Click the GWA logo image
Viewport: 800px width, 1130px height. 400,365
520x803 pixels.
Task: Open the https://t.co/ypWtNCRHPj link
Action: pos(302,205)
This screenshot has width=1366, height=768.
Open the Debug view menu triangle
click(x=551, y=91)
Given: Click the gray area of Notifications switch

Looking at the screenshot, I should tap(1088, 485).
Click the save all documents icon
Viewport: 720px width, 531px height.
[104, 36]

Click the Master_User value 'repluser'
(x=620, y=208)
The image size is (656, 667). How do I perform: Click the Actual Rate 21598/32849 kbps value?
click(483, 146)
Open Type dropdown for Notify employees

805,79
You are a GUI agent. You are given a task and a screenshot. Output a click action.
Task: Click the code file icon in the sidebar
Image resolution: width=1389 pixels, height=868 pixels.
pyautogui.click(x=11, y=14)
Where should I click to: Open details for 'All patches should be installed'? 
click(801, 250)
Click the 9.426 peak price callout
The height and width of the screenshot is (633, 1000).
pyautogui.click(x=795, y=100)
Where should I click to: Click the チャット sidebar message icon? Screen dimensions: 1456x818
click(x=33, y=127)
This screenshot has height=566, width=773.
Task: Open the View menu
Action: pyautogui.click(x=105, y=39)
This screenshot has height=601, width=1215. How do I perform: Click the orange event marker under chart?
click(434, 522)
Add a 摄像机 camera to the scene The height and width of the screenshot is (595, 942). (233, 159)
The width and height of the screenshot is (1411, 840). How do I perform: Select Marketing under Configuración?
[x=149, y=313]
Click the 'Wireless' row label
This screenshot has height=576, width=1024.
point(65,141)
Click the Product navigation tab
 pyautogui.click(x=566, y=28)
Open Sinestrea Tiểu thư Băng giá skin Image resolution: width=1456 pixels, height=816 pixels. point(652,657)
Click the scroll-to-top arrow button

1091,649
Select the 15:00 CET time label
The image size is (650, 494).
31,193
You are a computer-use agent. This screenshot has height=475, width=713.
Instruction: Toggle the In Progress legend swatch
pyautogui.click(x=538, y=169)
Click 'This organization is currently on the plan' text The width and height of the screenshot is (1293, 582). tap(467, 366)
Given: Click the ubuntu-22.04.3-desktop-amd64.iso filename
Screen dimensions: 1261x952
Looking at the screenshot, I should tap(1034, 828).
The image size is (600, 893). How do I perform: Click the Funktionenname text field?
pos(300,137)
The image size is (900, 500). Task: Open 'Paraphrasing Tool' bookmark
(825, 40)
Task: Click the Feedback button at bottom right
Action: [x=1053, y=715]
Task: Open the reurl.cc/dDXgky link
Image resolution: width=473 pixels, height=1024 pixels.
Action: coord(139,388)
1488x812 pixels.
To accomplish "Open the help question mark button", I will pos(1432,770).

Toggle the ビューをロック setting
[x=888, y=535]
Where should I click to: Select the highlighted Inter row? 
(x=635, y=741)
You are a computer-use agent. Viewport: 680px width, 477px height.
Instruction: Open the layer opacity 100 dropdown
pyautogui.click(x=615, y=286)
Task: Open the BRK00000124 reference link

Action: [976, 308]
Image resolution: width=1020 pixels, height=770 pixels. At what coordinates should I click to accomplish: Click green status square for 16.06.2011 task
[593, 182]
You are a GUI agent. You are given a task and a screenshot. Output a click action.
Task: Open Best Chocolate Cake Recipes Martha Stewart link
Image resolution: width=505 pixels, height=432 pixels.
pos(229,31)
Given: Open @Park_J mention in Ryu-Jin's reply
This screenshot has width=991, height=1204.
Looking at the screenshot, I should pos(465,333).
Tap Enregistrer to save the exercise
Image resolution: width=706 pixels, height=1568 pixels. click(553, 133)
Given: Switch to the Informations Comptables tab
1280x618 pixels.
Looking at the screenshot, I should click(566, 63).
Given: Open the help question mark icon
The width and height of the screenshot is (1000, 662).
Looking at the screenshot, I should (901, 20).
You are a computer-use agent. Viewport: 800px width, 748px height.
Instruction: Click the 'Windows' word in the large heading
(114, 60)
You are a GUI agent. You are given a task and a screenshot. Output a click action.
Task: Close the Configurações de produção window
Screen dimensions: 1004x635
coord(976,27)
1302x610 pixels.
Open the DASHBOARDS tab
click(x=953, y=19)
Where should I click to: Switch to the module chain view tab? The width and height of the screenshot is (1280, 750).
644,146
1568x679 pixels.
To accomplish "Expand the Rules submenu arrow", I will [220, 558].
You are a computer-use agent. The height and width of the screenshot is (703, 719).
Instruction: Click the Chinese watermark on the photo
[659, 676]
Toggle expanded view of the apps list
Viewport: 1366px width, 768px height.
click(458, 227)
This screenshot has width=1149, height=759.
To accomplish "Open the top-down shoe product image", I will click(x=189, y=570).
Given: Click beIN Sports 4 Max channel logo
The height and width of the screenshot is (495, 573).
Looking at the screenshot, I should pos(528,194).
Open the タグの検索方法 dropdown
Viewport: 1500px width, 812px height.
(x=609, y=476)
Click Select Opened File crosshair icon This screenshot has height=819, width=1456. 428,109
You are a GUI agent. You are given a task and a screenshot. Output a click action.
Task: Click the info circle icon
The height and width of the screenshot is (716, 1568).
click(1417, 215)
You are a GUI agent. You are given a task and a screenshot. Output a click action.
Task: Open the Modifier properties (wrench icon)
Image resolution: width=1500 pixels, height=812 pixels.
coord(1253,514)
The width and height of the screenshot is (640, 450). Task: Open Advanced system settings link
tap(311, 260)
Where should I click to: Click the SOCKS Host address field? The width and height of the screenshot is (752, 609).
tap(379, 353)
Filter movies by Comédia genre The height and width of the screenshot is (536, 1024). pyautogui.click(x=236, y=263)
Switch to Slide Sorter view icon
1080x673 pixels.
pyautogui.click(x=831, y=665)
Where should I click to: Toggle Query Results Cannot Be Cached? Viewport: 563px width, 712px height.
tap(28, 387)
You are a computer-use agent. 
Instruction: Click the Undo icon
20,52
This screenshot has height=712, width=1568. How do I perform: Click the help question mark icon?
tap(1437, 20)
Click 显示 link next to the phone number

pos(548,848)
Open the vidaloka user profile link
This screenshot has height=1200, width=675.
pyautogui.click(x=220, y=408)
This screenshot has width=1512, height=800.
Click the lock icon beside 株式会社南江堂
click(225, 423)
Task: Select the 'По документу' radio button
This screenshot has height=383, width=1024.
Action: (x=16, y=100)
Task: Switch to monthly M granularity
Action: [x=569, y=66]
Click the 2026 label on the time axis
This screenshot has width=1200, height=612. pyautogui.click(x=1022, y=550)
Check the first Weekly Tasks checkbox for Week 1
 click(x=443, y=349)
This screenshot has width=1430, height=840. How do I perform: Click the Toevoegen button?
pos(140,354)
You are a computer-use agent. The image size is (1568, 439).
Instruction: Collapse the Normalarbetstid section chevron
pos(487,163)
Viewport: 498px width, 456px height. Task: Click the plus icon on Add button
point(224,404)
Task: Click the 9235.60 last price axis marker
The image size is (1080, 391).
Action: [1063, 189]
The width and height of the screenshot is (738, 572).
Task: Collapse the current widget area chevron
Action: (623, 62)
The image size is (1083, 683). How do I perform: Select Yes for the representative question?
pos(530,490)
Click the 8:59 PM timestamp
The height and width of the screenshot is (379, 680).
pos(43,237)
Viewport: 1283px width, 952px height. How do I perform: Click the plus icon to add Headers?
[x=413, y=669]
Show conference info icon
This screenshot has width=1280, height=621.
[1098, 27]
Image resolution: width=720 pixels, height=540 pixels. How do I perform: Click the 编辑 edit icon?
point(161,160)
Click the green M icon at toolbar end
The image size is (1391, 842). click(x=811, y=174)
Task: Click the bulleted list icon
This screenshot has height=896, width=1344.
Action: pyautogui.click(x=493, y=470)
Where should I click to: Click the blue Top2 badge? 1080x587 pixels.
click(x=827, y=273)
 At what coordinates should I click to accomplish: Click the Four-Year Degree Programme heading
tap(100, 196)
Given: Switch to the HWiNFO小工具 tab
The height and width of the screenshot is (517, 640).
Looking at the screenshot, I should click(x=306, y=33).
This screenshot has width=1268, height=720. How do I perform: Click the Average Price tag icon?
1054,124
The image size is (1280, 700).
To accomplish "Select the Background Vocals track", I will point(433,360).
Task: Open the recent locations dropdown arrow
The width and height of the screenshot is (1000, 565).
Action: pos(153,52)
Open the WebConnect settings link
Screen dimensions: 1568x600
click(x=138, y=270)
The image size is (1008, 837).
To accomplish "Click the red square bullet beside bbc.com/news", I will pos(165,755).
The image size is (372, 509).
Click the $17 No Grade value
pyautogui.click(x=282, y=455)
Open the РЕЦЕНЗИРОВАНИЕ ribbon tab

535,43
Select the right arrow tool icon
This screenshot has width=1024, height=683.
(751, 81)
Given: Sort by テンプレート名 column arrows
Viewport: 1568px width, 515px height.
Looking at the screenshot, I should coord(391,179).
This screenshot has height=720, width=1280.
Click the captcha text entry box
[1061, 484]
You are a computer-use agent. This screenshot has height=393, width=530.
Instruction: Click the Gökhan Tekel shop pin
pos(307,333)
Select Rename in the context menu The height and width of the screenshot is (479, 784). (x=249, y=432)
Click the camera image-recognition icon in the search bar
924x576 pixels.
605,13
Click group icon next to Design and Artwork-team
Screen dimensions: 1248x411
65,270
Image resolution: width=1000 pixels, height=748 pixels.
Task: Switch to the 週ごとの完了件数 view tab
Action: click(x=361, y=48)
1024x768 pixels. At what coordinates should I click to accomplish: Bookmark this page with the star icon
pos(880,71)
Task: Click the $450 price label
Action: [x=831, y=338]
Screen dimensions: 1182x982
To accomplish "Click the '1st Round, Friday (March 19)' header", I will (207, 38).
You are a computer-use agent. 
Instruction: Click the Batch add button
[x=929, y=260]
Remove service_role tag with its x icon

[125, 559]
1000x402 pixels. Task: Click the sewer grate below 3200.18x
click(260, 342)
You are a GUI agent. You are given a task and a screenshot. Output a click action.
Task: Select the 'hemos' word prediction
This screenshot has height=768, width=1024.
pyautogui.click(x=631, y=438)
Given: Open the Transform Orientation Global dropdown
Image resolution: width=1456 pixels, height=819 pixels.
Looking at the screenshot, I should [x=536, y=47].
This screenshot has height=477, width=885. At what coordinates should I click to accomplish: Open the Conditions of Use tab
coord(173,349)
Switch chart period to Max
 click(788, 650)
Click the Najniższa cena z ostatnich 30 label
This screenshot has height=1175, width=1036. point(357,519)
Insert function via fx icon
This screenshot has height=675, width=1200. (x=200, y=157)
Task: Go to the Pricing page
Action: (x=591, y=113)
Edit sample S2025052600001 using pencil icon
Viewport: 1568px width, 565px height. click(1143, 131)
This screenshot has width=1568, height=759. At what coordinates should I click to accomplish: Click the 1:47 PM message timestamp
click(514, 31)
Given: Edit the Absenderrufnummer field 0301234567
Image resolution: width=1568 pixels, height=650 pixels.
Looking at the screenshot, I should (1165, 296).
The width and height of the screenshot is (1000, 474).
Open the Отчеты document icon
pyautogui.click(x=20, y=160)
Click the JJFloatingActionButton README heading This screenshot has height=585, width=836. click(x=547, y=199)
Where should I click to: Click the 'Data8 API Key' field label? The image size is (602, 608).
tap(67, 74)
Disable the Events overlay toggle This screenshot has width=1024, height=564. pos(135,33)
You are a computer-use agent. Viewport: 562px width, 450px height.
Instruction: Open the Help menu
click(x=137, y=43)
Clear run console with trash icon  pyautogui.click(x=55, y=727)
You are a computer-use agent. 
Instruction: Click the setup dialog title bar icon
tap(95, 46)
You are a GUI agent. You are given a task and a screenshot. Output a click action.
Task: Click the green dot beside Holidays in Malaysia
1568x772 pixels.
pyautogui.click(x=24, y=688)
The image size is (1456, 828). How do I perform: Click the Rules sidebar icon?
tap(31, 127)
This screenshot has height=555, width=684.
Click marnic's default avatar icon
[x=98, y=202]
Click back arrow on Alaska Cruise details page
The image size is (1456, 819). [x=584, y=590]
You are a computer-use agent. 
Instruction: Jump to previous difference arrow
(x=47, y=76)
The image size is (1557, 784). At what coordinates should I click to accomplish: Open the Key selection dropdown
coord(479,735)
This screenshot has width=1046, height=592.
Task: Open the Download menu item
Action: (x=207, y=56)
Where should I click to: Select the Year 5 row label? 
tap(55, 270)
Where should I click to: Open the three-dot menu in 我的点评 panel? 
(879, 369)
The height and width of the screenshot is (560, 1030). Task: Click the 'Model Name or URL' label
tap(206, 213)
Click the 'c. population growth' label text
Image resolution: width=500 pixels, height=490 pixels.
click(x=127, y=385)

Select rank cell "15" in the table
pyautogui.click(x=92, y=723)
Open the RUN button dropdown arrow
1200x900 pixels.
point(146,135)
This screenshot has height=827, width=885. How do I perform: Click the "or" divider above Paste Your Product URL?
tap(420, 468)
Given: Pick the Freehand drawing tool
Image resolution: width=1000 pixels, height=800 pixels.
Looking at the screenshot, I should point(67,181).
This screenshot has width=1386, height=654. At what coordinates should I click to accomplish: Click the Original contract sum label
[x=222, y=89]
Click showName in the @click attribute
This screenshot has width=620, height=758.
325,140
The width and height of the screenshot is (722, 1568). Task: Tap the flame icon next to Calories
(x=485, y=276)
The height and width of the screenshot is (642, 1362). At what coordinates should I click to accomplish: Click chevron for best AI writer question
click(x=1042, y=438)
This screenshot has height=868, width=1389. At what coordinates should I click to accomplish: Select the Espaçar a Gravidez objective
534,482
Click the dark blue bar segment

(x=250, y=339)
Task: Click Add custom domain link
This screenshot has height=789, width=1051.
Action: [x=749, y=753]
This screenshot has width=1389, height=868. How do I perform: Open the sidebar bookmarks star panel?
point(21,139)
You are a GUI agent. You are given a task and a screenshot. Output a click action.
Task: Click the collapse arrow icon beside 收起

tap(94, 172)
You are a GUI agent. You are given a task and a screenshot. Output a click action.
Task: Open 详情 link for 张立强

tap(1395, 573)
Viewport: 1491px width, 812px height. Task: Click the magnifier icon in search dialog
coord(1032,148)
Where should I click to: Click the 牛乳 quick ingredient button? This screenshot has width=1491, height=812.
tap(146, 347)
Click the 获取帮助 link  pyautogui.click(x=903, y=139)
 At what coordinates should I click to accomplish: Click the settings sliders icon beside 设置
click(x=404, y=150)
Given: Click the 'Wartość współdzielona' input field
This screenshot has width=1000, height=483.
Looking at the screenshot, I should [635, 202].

########################################

● EXERCISE BRIEF
Count the lines in the items above that contain the string "chart", with case counting. Reply with the number alone.

● ANSWER TO THIS TASK
2